Task item —
When you reach the line that contains "You are a computer-use agent." below, transcribe it and each line after it word for word to the end of the records, omitting pictures.

Data records —

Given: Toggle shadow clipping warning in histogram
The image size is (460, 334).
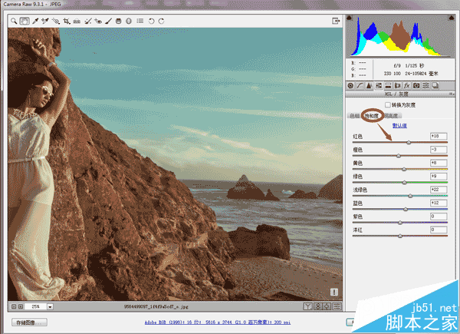Looking at the screenshot, I should point(349,18).
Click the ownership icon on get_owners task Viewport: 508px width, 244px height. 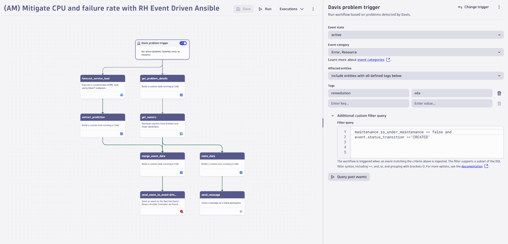click(181, 134)
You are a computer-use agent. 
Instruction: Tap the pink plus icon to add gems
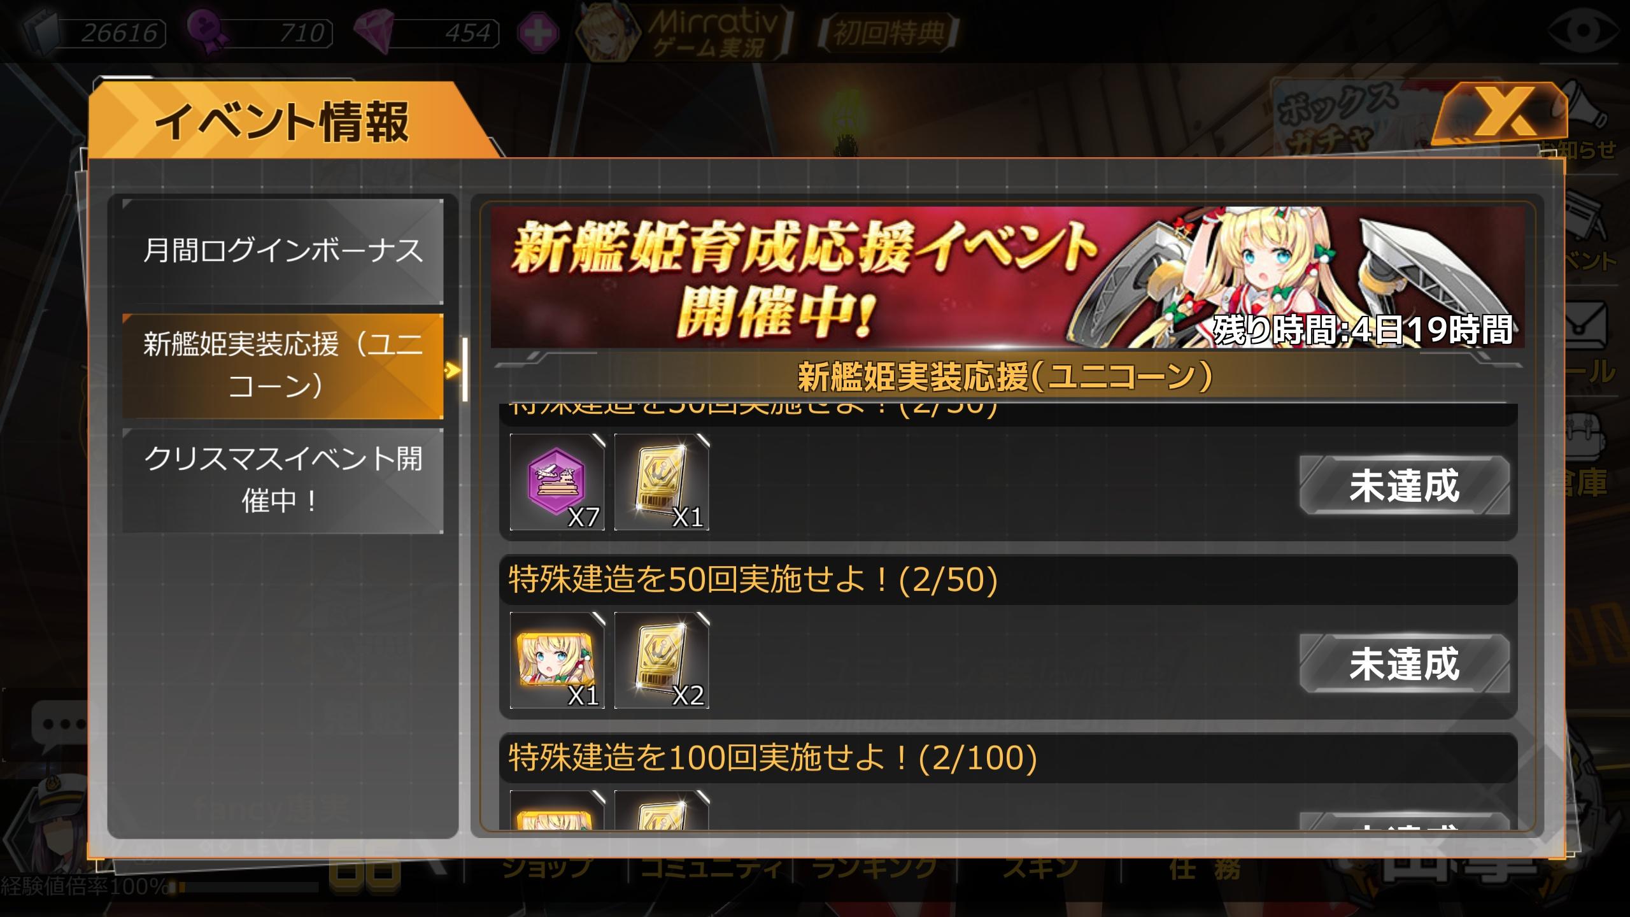[x=538, y=33]
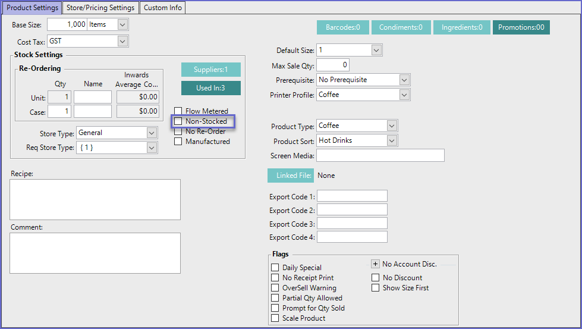
Task: Enable the Non-Stocked checkbox
Action: pos(178,121)
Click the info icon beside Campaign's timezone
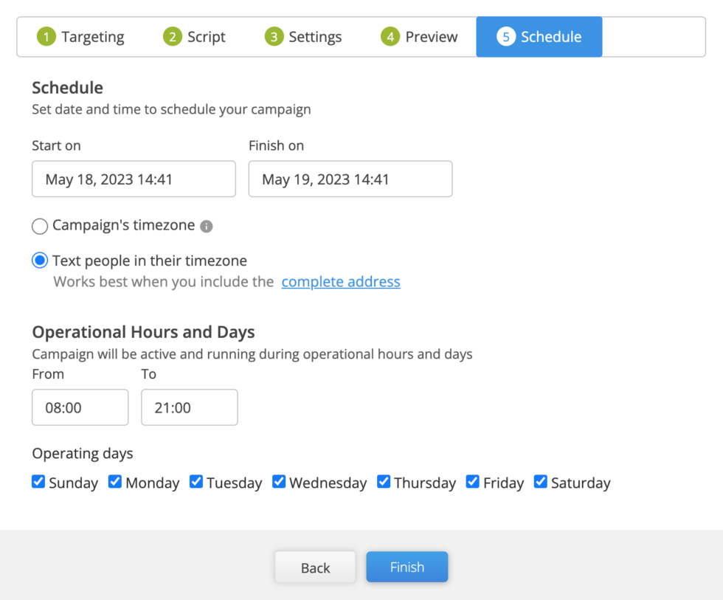Viewport: 723px width, 600px height. coord(206,227)

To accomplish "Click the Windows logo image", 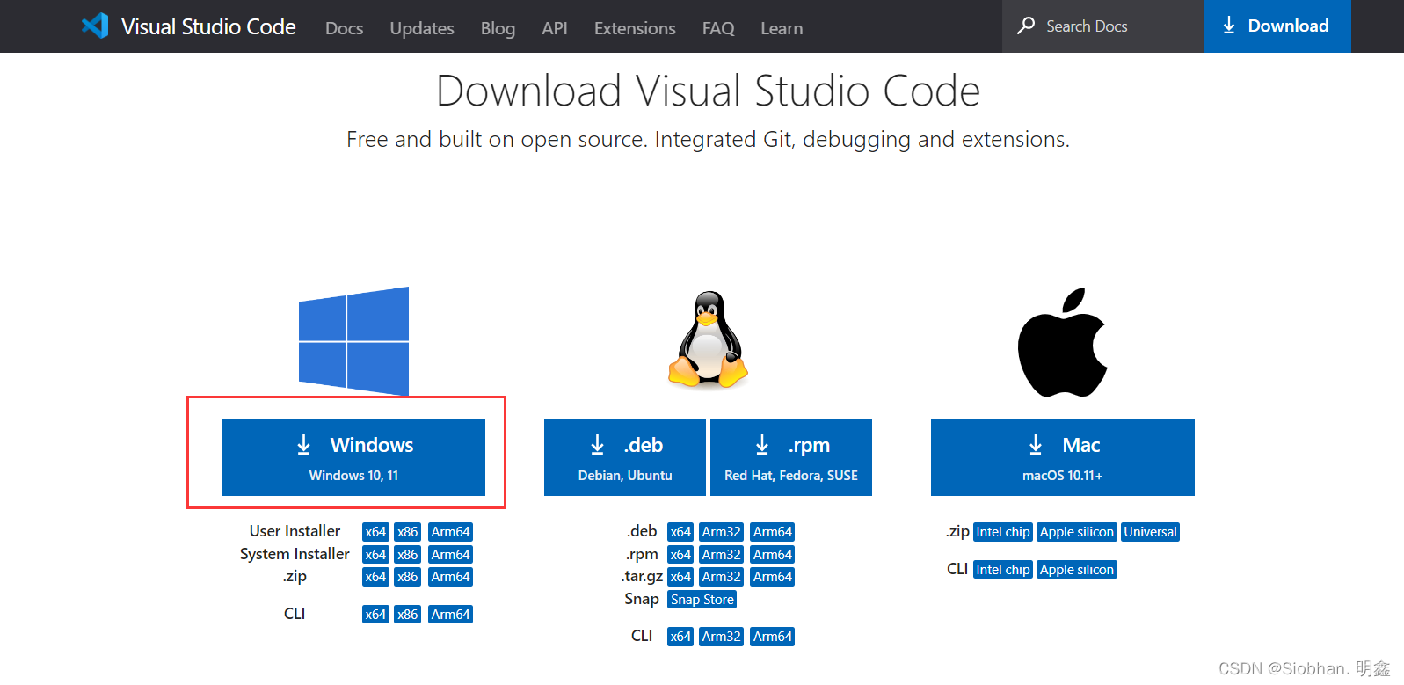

Solution to this exercise —
You are a computer-use agent. 
Instruction: Tap the pink plus icon to add gems
[x=538, y=33]
Task: Enable the Non-Stocked checkbox
Action: pos(178,121)
Click the info icon beside Campaign's timezone
Viewport: 723px width, 600px height. coord(206,227)

To accomplish "Click the Windows logo image", 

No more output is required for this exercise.